# Given instruction
Convert the listing below into a JSON list of strings, one string per line, leaving out blank lines and the pictures.

>> start Input data

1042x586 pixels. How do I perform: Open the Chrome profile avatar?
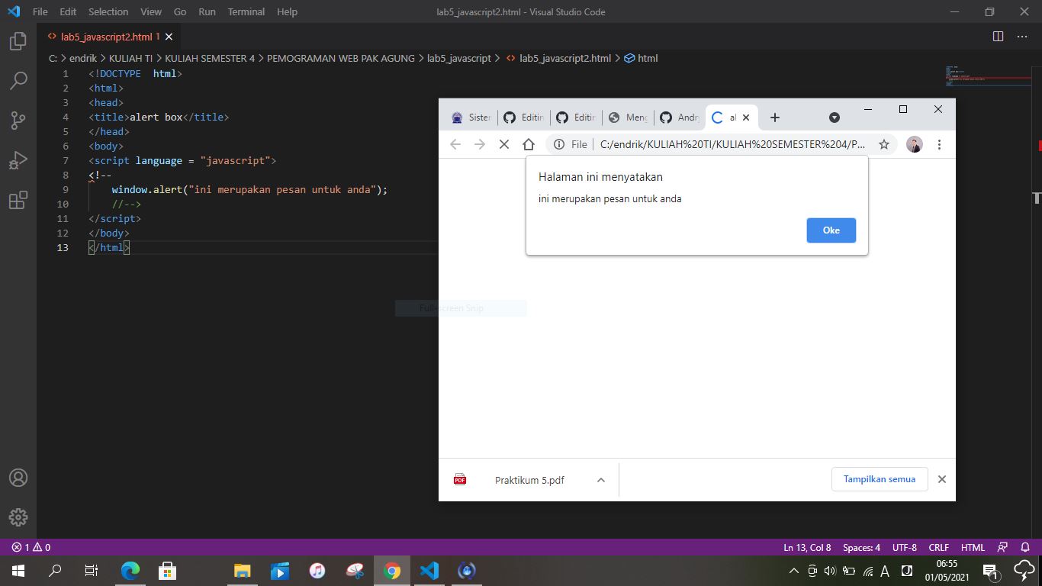tap(914, 144)
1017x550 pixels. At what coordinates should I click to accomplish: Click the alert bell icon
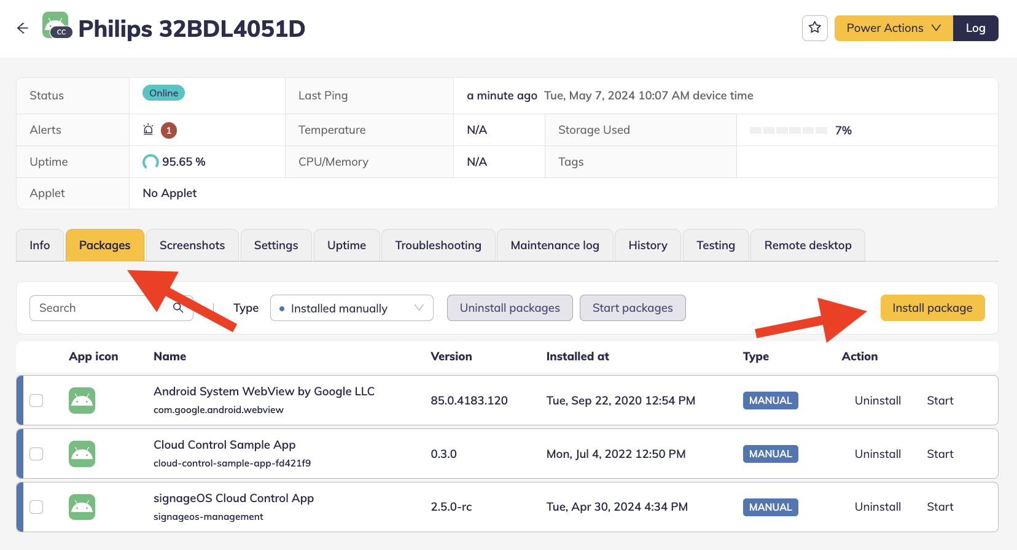coord(148,130)
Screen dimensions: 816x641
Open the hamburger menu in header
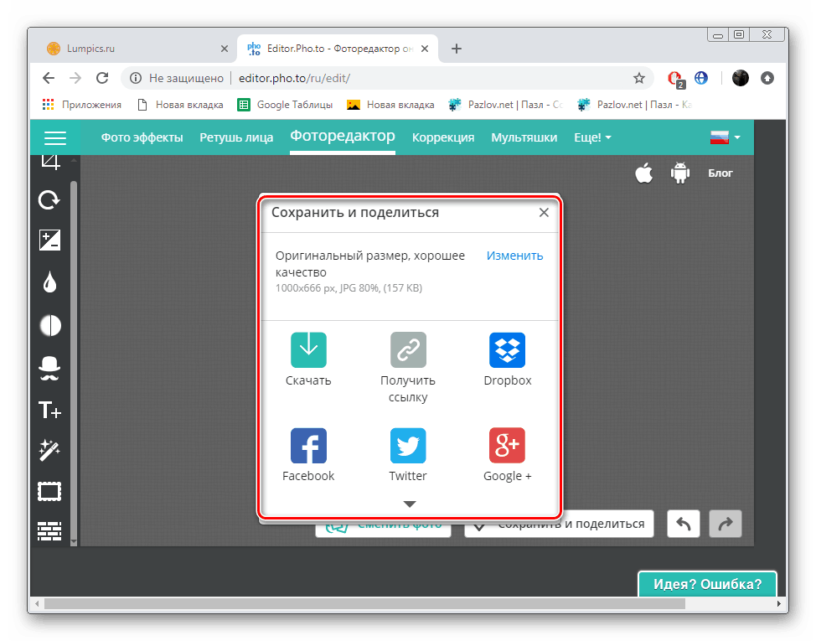pos(55,138)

>> end Input data

# The completed task
[
  "1042x586 pixels. How do I perform: Open the Chrome profile avatar?",
  "tap(914, 144)",
  "1017x550 pixels. At what coordinates should I click to accomplish: Click the alert bell icon",
  "coord(148,130)",
  "Screen dimensions: 816x641",
  "Open the hamburger menu in header",
  "pos(55,138)"
]